Difficile è nella preghiera trovare la sintonia tra le labbra e il cuore, disporre della «parola» che rompa l’involucro della consuetudine, divenga un raggio infuocato che colleghi il magma intiepidito dello spirito umano alla fornace ardente dell’amore divino. Forse è questo che più necessita oggi all’uomo che sente giustamente la Carità, ma sta trascurando la preghiera.

Se si guardano altre epoche, si nota quanto sia stata cercata questa «parola», nel rivivificare anche il rito, le immagini, le metafore, il linguaggio, l’arte. Oggi vediamo trascurato questo aspetto, col risultato di una povertà di espressioni, e anche molte cose che si sono presentate come nuove, forse non sono state rifuse in una visione capace di farcele sentire nostre, del nostro tempo. Non è cosa facile e richiede del tempo, nonché la convinzione che, quando una operazione di questo genere è compiuta, è anche il momento di ricominciare da capo. Scriveva Musil: «Guai alla fede che è vecchia di un’ora». Con grande autorità il Papa ripropone l’antica preghiera, credo non come un recupero puro e semplice d’una forma che è a prima vista lontana da noi: l’uomo non ha più tempi di tregua, d’attesa, di silenzio, come nel passato. Non a caso è stata aggiunta la nuova posta dei misteri della luce.

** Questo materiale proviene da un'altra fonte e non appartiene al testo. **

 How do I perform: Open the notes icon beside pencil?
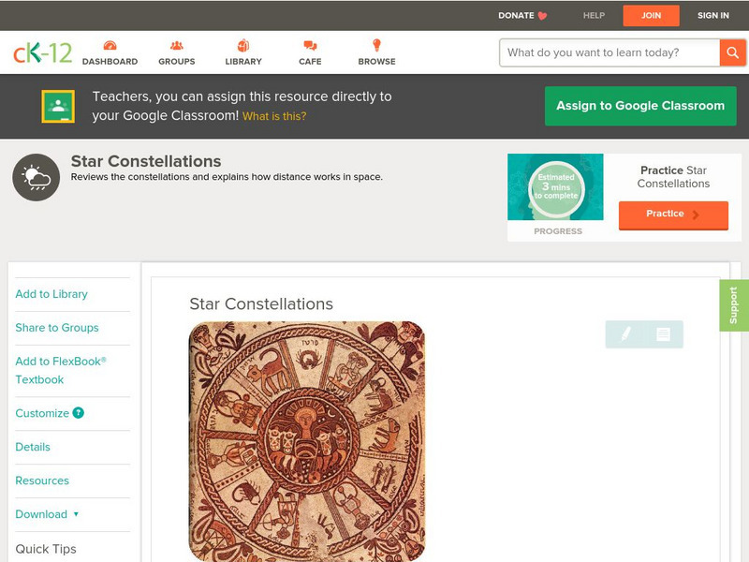tap(663, 333)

La proposta è quindi di reinterpretare e coniugare questa straordinaria forma che sintetizza la ripetizione dell’Ave Maria (le labbra) alla contemplazione del Mistero (il cuore), con la necessità di ritrovare la dimensione dello spirito nei modi e nei momenti che la modernità ha imposto e sostituito a quelli del passato: ore d’ansia, d’attesa impaziente, di viaggi frenetici, di tempi morti nei trasferimenti, nelle stazioni, negli areoporti, nelle sale d’attesa. La sintonia col trascendente, una volta cercata nella natura, nel silenzio e nella calma, oggi può essere trovata solo nella mente, magari servendosi della piccola corona capace di creare un’oasi di serenità interiore, illuminata dalla contemplazione, un roseto di amore nel frastuono della sempre più vorticosa e caotica realtà.